## VORGEGEBENER TEXT
Wir gingen also mit leicher Tagesausrüstung wieder einige wenige Kilometer zurück nach Osten, während das Wetter immer weiter aufklarte. Die "Watstelle", die in Grundstens Führer beschrieb, bestand aus einer Kette von größtenteils über, manchmal jedoch auch unter der Wasseroberfläche liegenden Steinen von teils beachtlicher Größe, über die es zu balancieren galt.

Mir fiel das relativ leicht, allerdings gab es Stellen, an denen das Wasser zwischen den Steinen tief und die Strömung stark war, dort gab es eine moralische Komponente, weswegen Maxi auch einige Probleme mit ihrem inneren Schweinehund hatte. Zu ihrer Verteidigung muss hier gesagt werden, dass dies die erste derartige Unternehmung für sie war und sie sich im Endeffekt tapfer über jegliche Hürden hinwegsetzte, ohne jemals vor Mühen, Strapazen und Gefahren zurückzuschrecken.

Nach einigem Probieren schaffte sie es dann, sich zu überwinden, die entscheidenen Schritte zu tun und es ging ihr immer leichter von der Hand. Am anderen Ufer angekommen begannen wir dann den Aufstieg auf den Berg, langsam auf seiner flachen Rückseite langgehend. Ohne Rucksäcke ging das mit dem Aufsteigen auch wesentlich besser, außerdem ließ sich immer mal wieder die Sonne blicken. Oben angekommen, bot sich uns ein Panorama aus den umliegenden Gletschern, die sich türkisblau auf beiden Seiten des Tales in dieses ergossen, dem Bierikjávvre, der mit meinem Zelt an einem Ufer zwischen den steilen Wänden eingezwängt dazwischenlag und dem Bierikjåhkå mit vielen schön gefärbten Mäandern.

Auf dem weitläufigen, komplex strukturierten Gipfelplateau fanden wir auch Moltebeeren, die genau die richtige Reifestufe hatten und vorzüglich schmeckten.

## ERFASSTE DATEN
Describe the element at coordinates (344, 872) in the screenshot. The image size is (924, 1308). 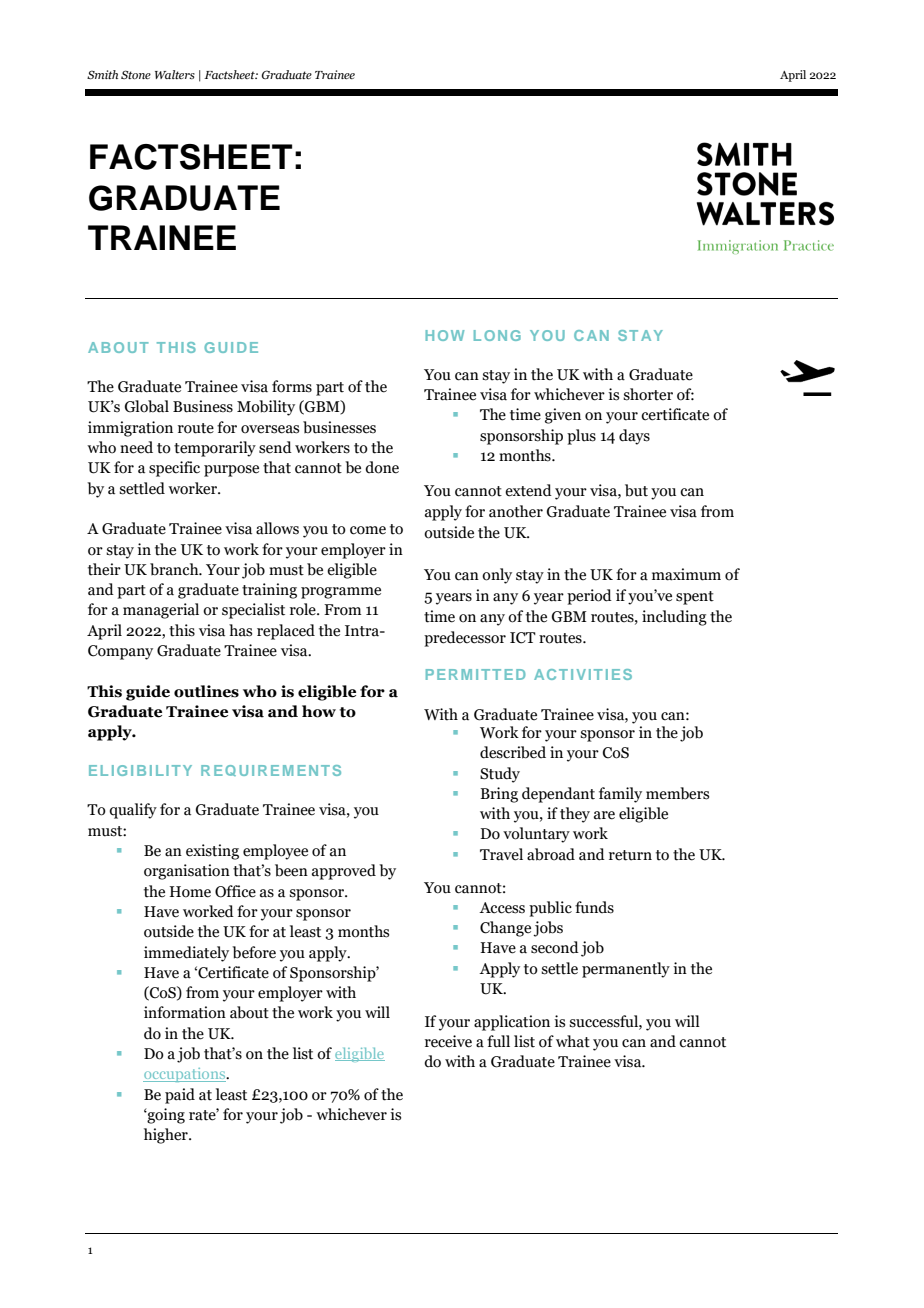
I see `approved` at that location.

## ZU BEARBEITENDE AUFGABEN
1/ Was fanden die Wandernden laut dem Tourenbericht auf dem Gipfelplateau?
2/ Geben Sie aus dem Tourenbericht die Passage von „Nach einigem Probieren“ bis einschließlich „und vorzüglich schmeckten.“ wortgetreu wieder.
Die Zeilen stellen eigenständiges Material dar, das vom Tourenbericht unabhängig ist.

## VORLIEGENDE LÖSUNGEN
1/ Moltebeeren, die genau die richtige Reifestufe hatten und vorzüglich schmeckten.

2/
Nach einigem Probieren schaffte sie es dann, sich zu überwinden, die entscheidenen Schritte zu tun und es ging ihr immer leichter von der Hand. Am anderen Ufer angekommen begannen wir dann den Aufstieg auf den Berg, langsam auf seiner flachen Rückseite langgehend. Ohne Rucksäcke ging das mit dem Aufsteigen auch wesentlich besser, außerdem ließ sich immer mal wieder die Sonne blicken. Oben angekommen, bot sich uns ein Panorama aus den umliegenden Gletschern, die sich türkisblau auf beiden Seiten des Tales in dieses ergossen, dem Bierikjávvre, der mit meinem Zelt an einem Ufer zwischen den steilen Wänden eingezwängt dazwischenlag und dem Bierikjåhkå mit vielen schön gefärbten Mäandern.

Auf dem weitläufigen, komplex strukturierten Gipfelplateau fanden wir auch Moltebeeren, die genau die richtige Reifestufe hatten und vorzüglich schmeckten.